■ What you are asked to do
Return every line below as is, leaving out the pictures.

■ Data
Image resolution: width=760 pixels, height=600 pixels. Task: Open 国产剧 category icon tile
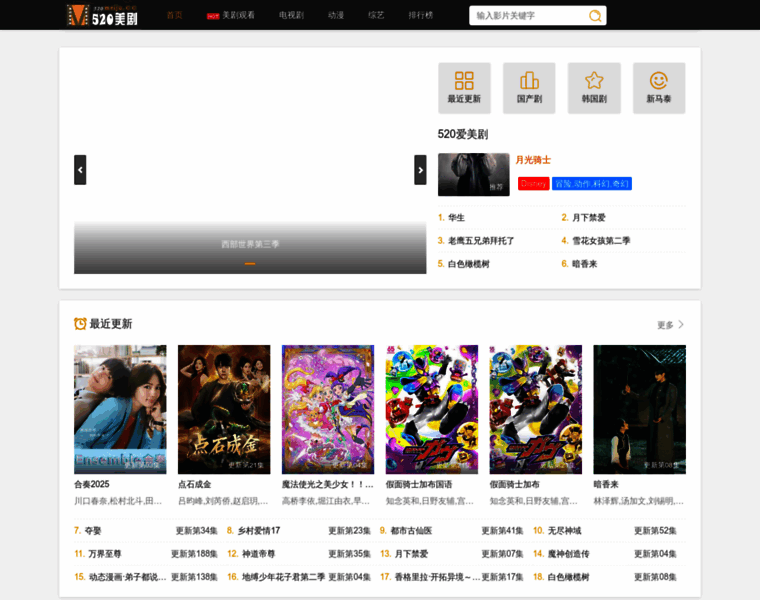[x=529, y=87]
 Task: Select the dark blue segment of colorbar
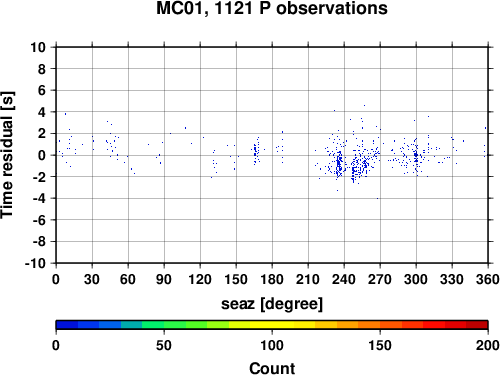[67, 325]
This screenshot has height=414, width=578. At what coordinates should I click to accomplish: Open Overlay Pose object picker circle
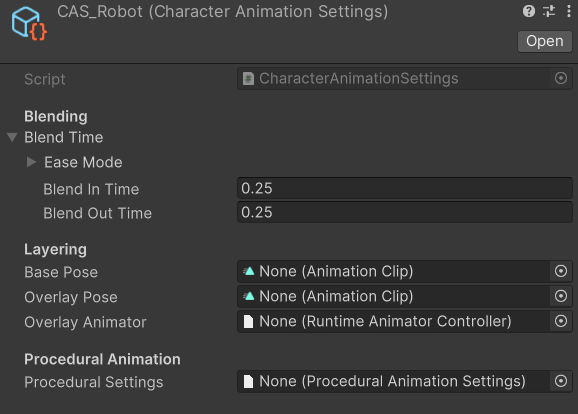click(x=561, y=296)
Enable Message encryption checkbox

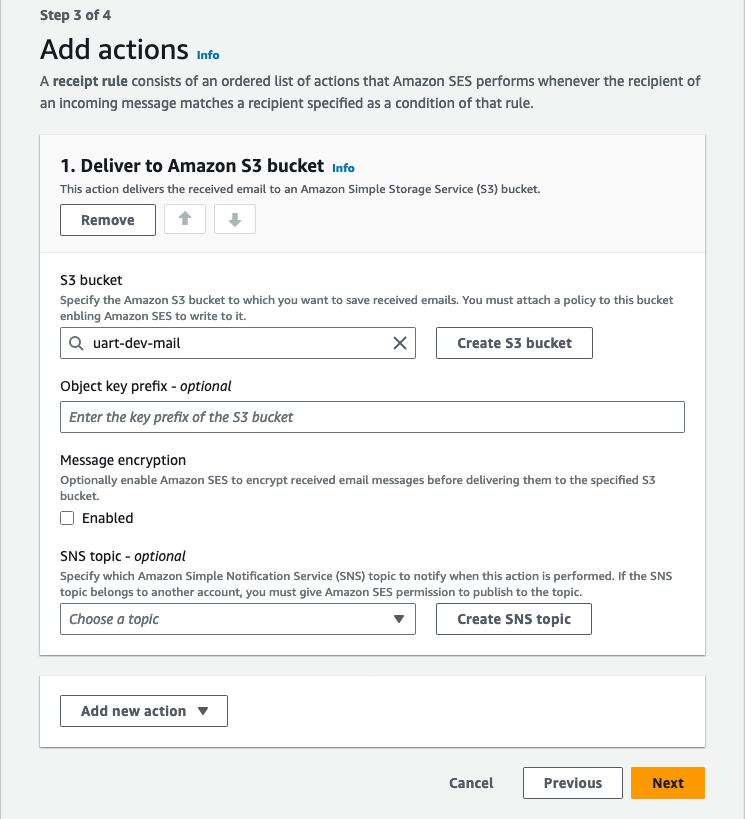point(67,518)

■ Result of the task
Image resolution: width=760 pixels, height=600 pixels. Task: Open 国产剧 category icon tile
[x=529, y=87]
 Task: Select the dark blue segment of colorbar
[67, 325]
This screenshot has height=414, width=578. At what coordinates should I click to accomplish: Open Overlay Pose object picker circle
click(x=561, y=296)
Enable Message encryption checkbox

point(67,518)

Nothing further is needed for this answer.